Exchange always wants to have at least one message part it understands, so it inserts an empty email text/plain attachment into the message, leading to three parts instead of two. It also changes the mime type of the container from "encrypted" to "mixed".

The attached patch solves this problems and allows decryption of such email (signature checking works as well).

multipart/mixed
  text/plain (length:0)
  application/pgp-encrypted
  application/octet-stream

instead of the usual:

multipart/encrypted (protocol="application/pgp-encrypted")
  application/pgp-encrypted
  application/octet-stream
Comment 1 Andrej Kacian 2016-05-15 19:03:52 CEST
What you describe is against the relevant RFCs (2015, 3156, sections 4 and 5 in each). I do not think we should encourage this.

I know that the common advice is "be strict with what you send, be accepting with what you receive", but I feel that is for situations where there are ambiguities in the standard. This is a pretty clear-cut violation of the RFCs.
Comment 2 Michael Gmelin 2016-05-15 19:18:08 CEST
(In reply to comment #1)
> What you describe is against the relevant RFCs (2015, 3156, sections 4 and 5
> in each). I do not think we should encourage this.
> 
> I know that the common advice is "be strict with what you send, be accepting
> with what you receive", but I feel that is for situations where there are
> ambiguities in the standard. This is a pretty clear-cut violation of the
> RFCs.

I agree that we shouldn't encourage this, but unfortunately other clients like Mail.app and Thunderbird can open, decrypt and verify those e-mails without any issues. Mutt might as well, didn't test it myself. So there is little incentive for anyone to correct the source of the problem.

I prefer to encourage people to use encryption over trying to persuade commercial vendors into fixing their various RFC violations.
Comment 3 Andrej Kacian 2016-05-16 15:11:42 CEST
Well, you're welcome to use the patch yourself, as well as convince any distribution packagers to include the patch, if you feel that is the right thing to do.
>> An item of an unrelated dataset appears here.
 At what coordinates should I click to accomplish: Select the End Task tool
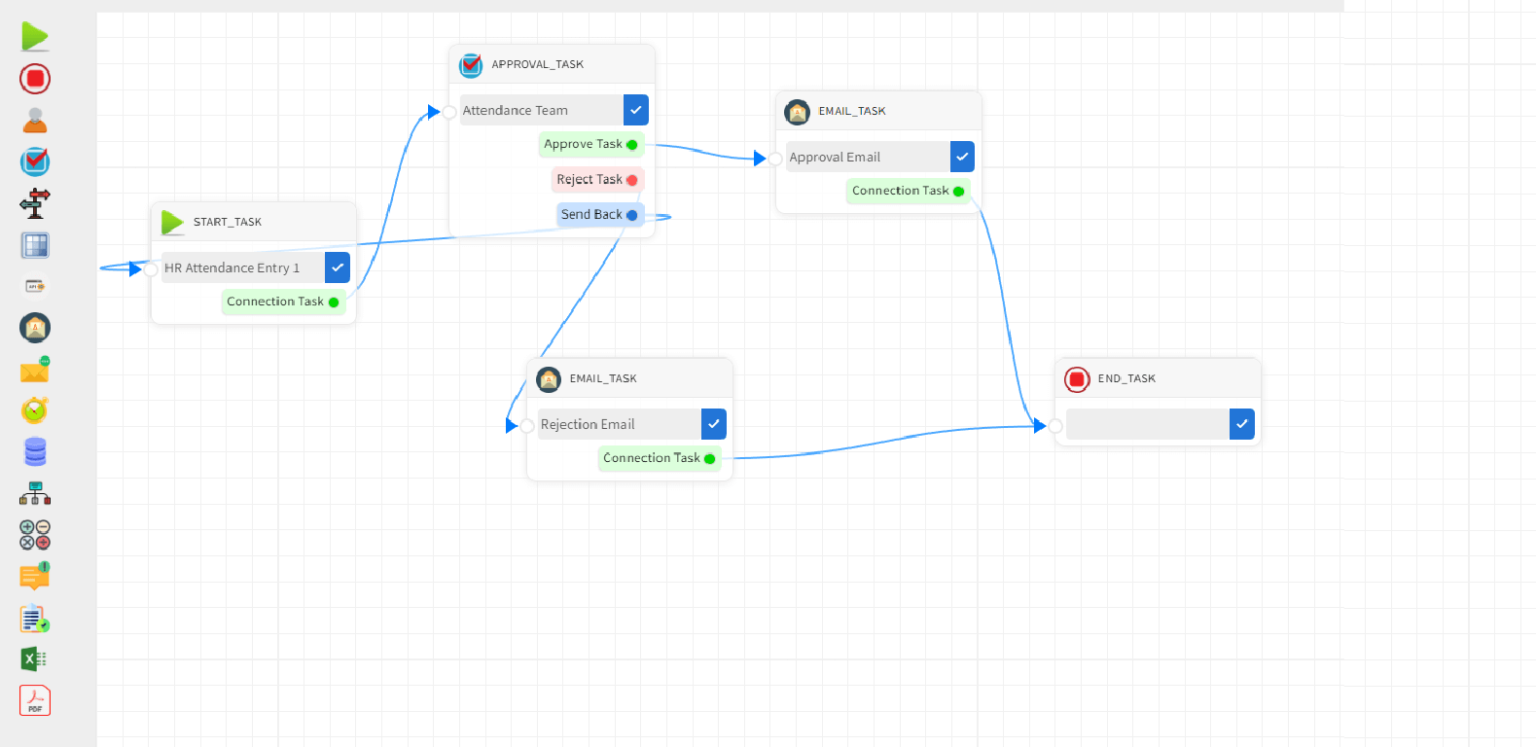35,78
Or, you can request the relevant RFC to be updated, relaxing the rules about the message structure.
Comment 4 Michael Gmelin 2016-05-16 16:45:19 CEST
(In reply to comment #3)
> Well, you're welcome to use the patch yourself, as well as convince any
> distribution packagers to include the patch, if you feel that is the right
> thing to do. Or, you can request the relevant RFC to be updated, relaxing
> the rules about the message structure.

That's great news, thank you!

But seriously, maybe a more general approach to solve such problems would be helpful? Something like an input filter plugin that can modify the mime structure of a message (maybe even by configuration?) before it is fed into the message view.